• [GIVEN TASK]: Return each line of the data below that contains the word "height", copying those lines unchanged.

• [RECORDS FOR THIS TASK]:
::::::::::
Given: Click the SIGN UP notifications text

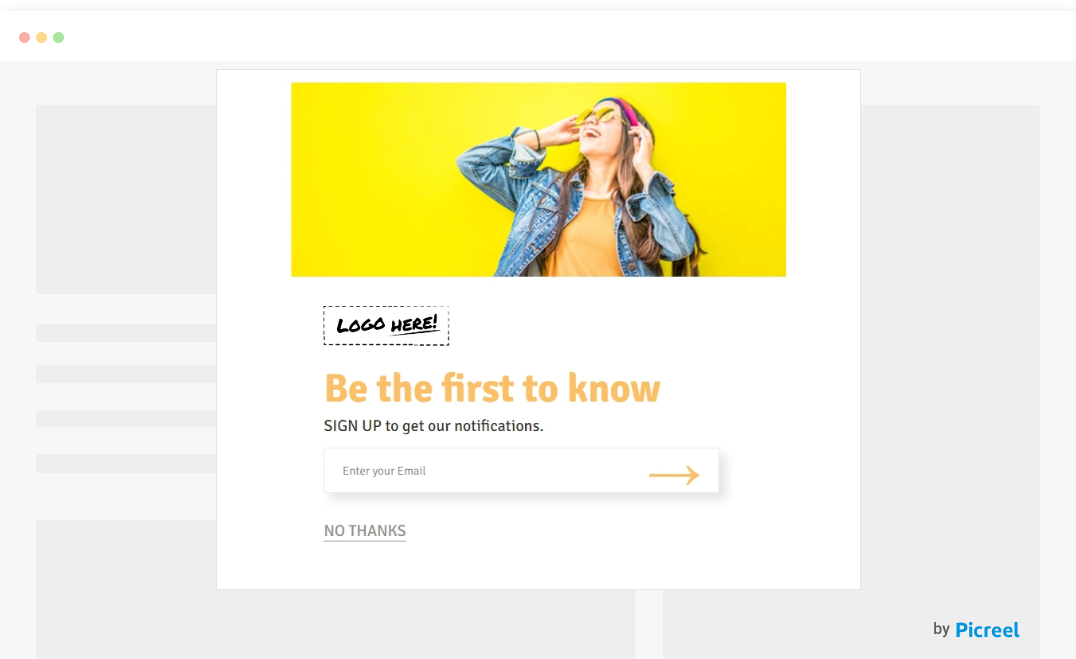Looking at the screenshot, I should pos(433,426).
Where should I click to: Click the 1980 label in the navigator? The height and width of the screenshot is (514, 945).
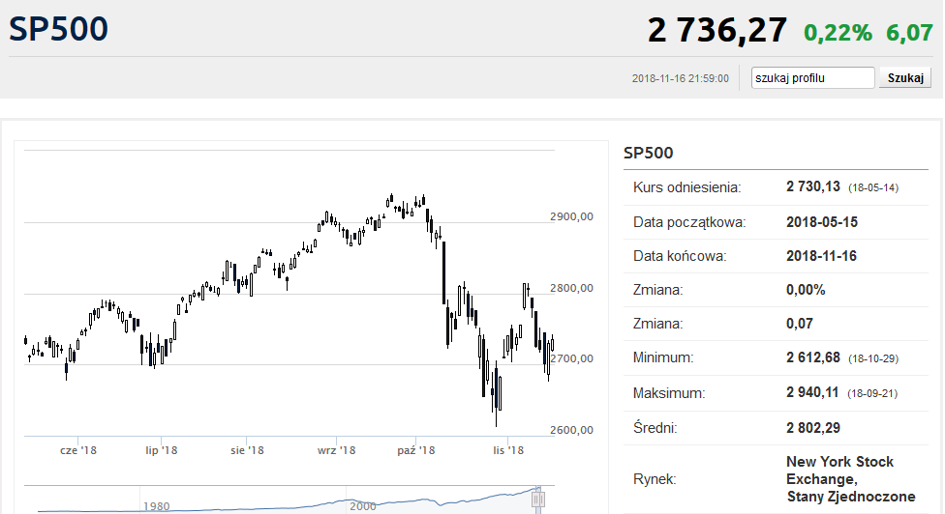pos(156,506)
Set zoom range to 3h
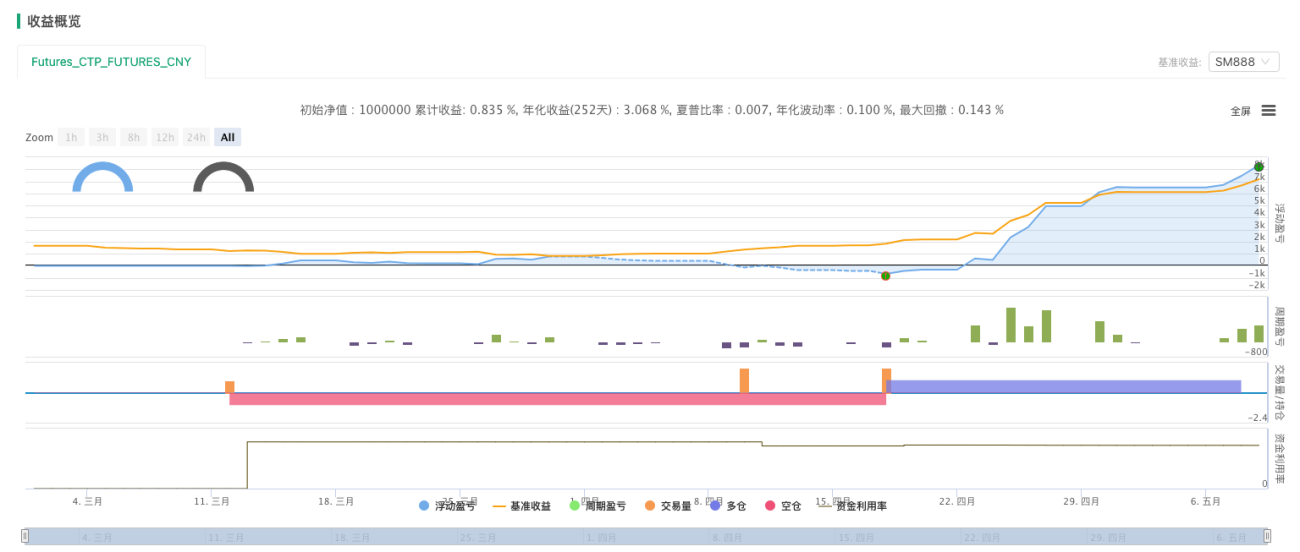 pyautogui.click(x=102, y=137)

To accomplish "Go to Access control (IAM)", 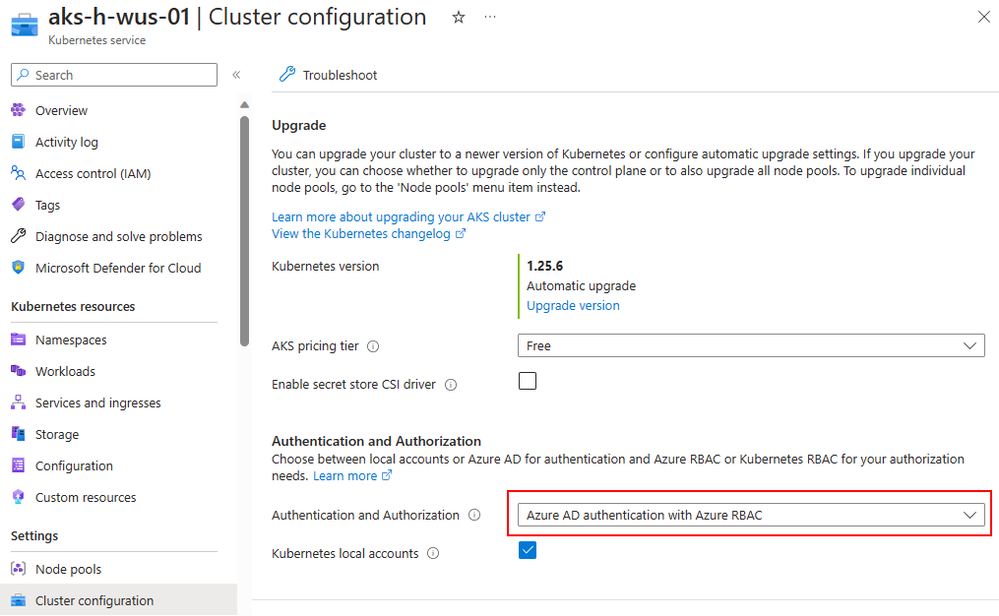I will pos(93,173).
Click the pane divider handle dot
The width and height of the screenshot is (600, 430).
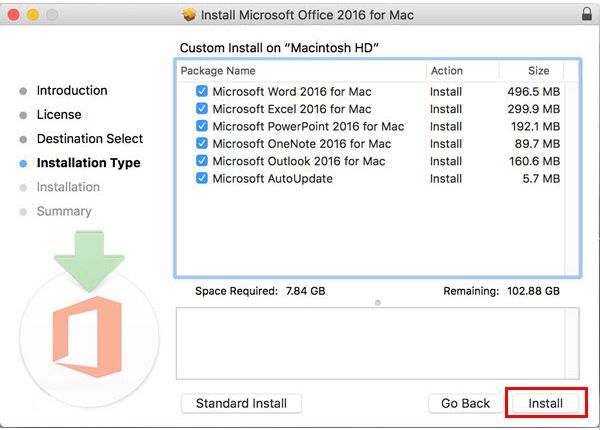point(378,303)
::::::::::
• [EXERCISE OUTPUT]:
Where should I click to: Click the 1980 label in the navigator? The height and width of the screenshot is (514, 945).
The width and height of the screenshot is (600, 430).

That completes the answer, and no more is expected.